Мы считаем деревья. Пора считать лес и углерод
Почему Казахстану сейчас нужны прозрачный механизм лесоклиматических проектов и добровольный углеродный рынок
В Казахстане любят большие цифры. Миллионы тонн, миллиарды тенге, миллиарды деревьев. Это понятно: масштаб страны располагает к масштабным задачам. Но в какой-то момент цифры перестают вдохновлять и начинают требовать пояснений.
Президентская задача «2 млрд деревьев» стала сильным политическим сигналом и частью государственных приоритетов. Но если мы хотим, чтобы это было не только про «высадили», а про вырастили, то главный вопрос сегодня – не в масштабе намерения, а в умении им управлять. Любой серьезный проект начинается с четкой стратегии.
Эта проблема давно решается в мире через MRV и добровольный углеродный рынок. Но в Казахстане данный инструмент пока не встроен в государственную логику.
Именно здесь начинается разговор не про политику, а про наличие или отсутствие этой стратегии, про методологию, измерения и доверие.

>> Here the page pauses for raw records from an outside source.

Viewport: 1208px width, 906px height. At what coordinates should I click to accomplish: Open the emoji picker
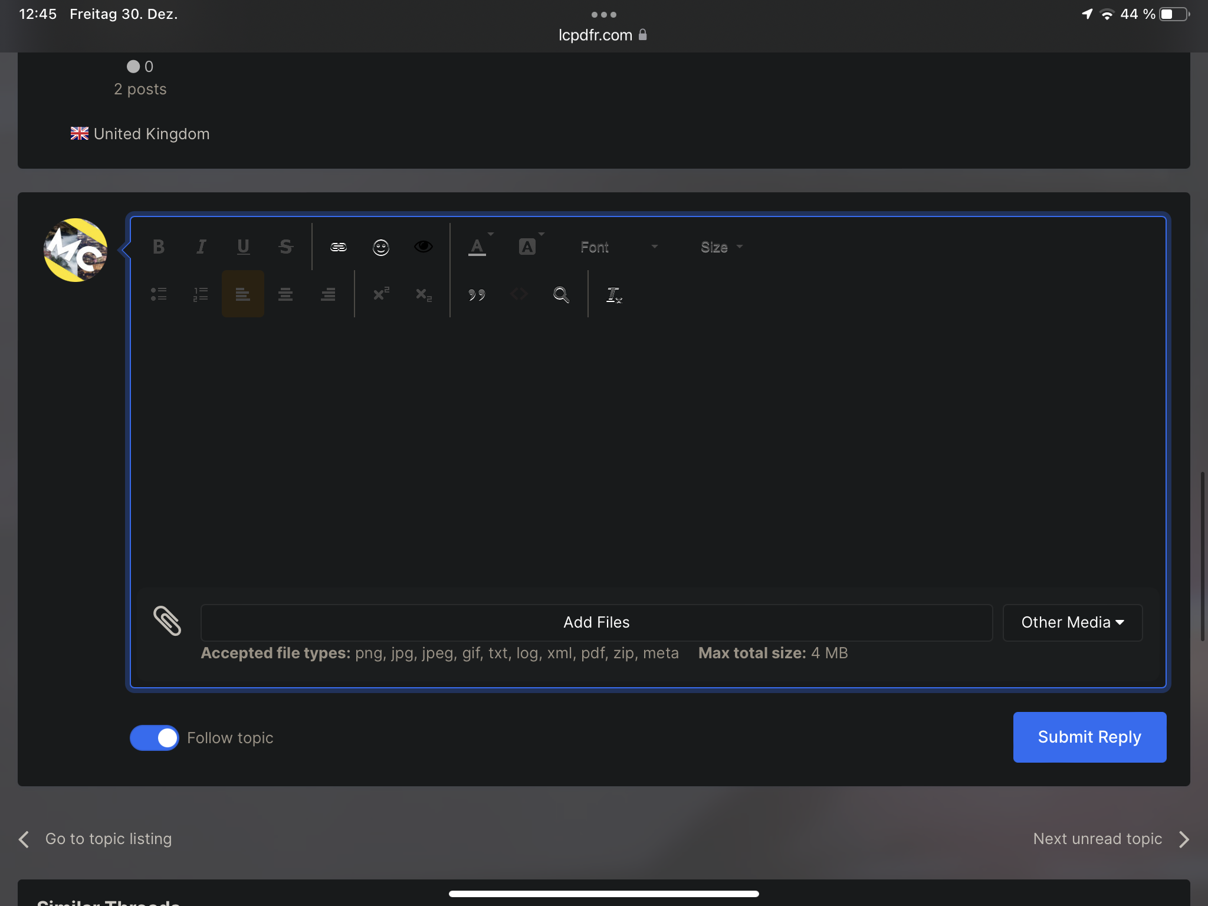point(380,247)
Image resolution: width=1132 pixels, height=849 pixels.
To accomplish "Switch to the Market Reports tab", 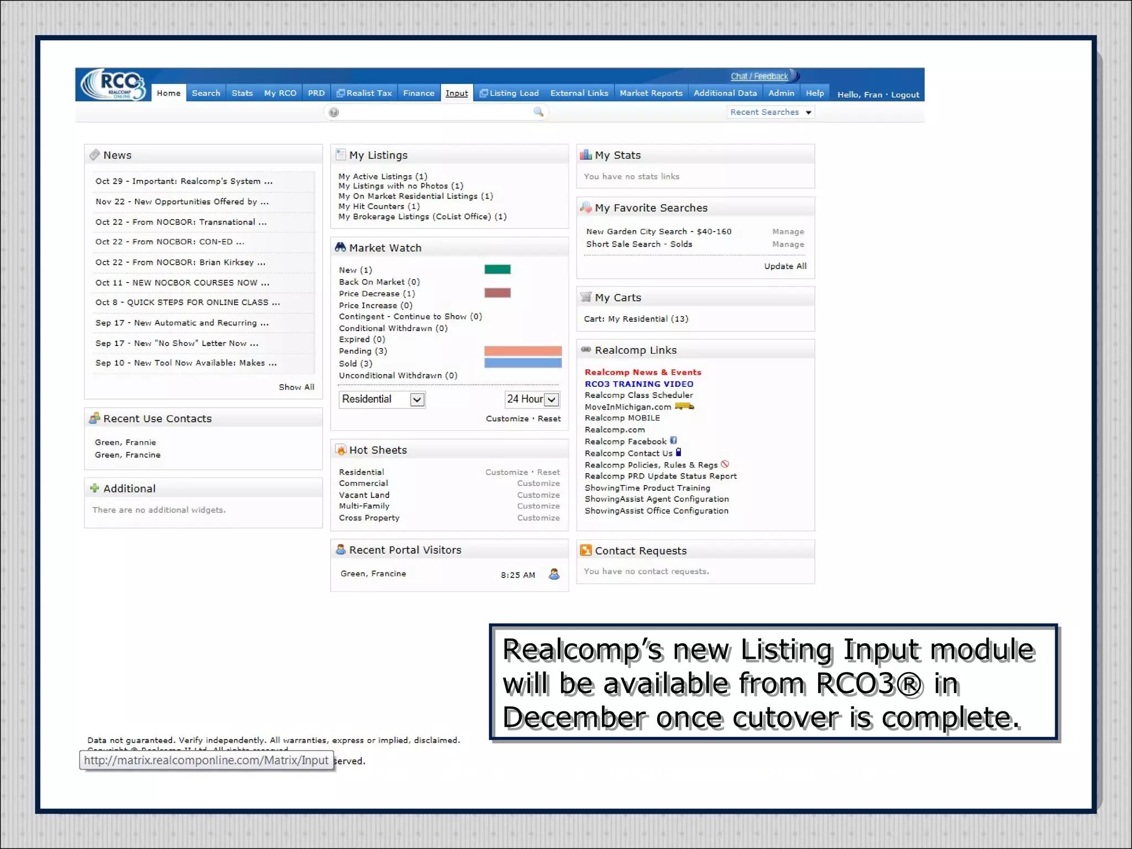I will (x=651, y=93).
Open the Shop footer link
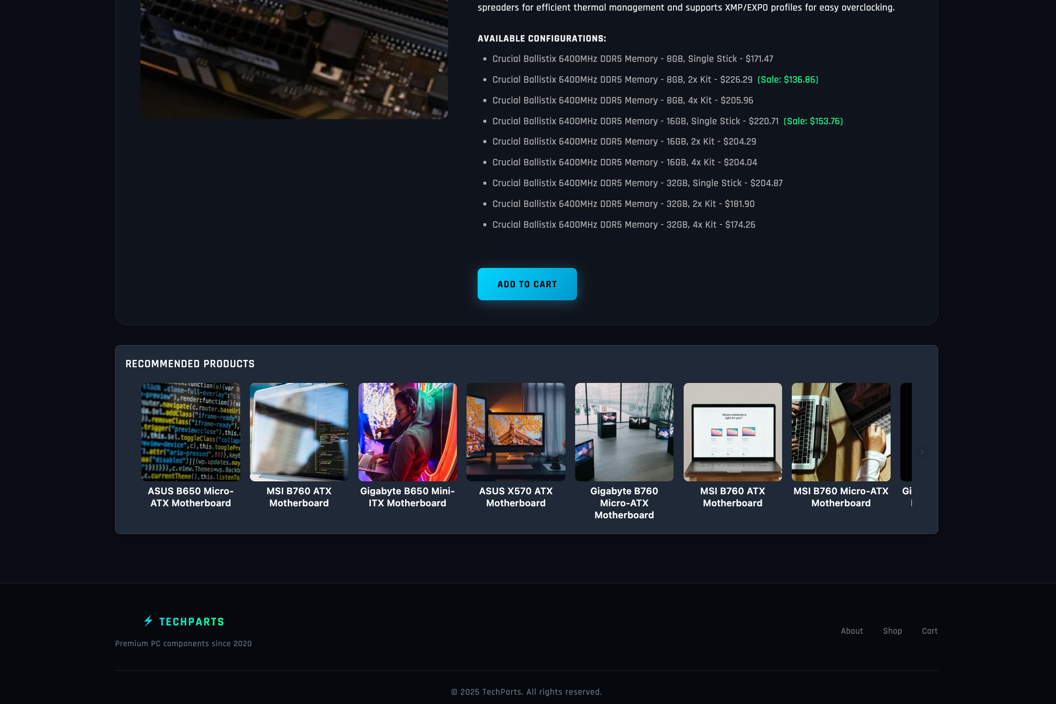 point(892,631)
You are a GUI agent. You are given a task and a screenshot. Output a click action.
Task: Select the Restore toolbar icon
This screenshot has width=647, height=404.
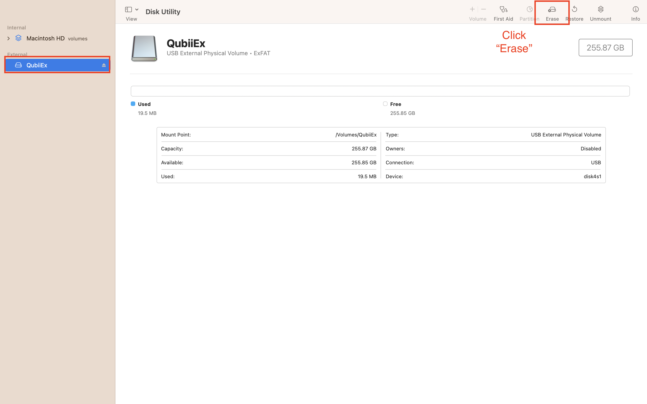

Посадили – это ещё не значит вырастили. Лес – штука упрямая. Он живёт по своим законам и не всегда уважает пресс-релизы.Можно посадить миллион саженцев и потерять половину из-за засухи, пожара, выпаса или отсутствия ухода. Можно отчитаться о «выполнении плана», а через два года обнаружить, что план нужно выполнять заново. Это не уникальная проблема Казахстана. Это классическая ошибка всех массовых лесных кампаний, если их KPI – «сколько посадили», а не «что выросло».
В конце 2025 года в официальной коммуникации звучит: в 2021–2025 высажено 1,47 млрд деревьев на площади 918,4 тыс. га. Параллельно фиксируется важное уточнение: завершить «2 млрд» планируется к 2027 году.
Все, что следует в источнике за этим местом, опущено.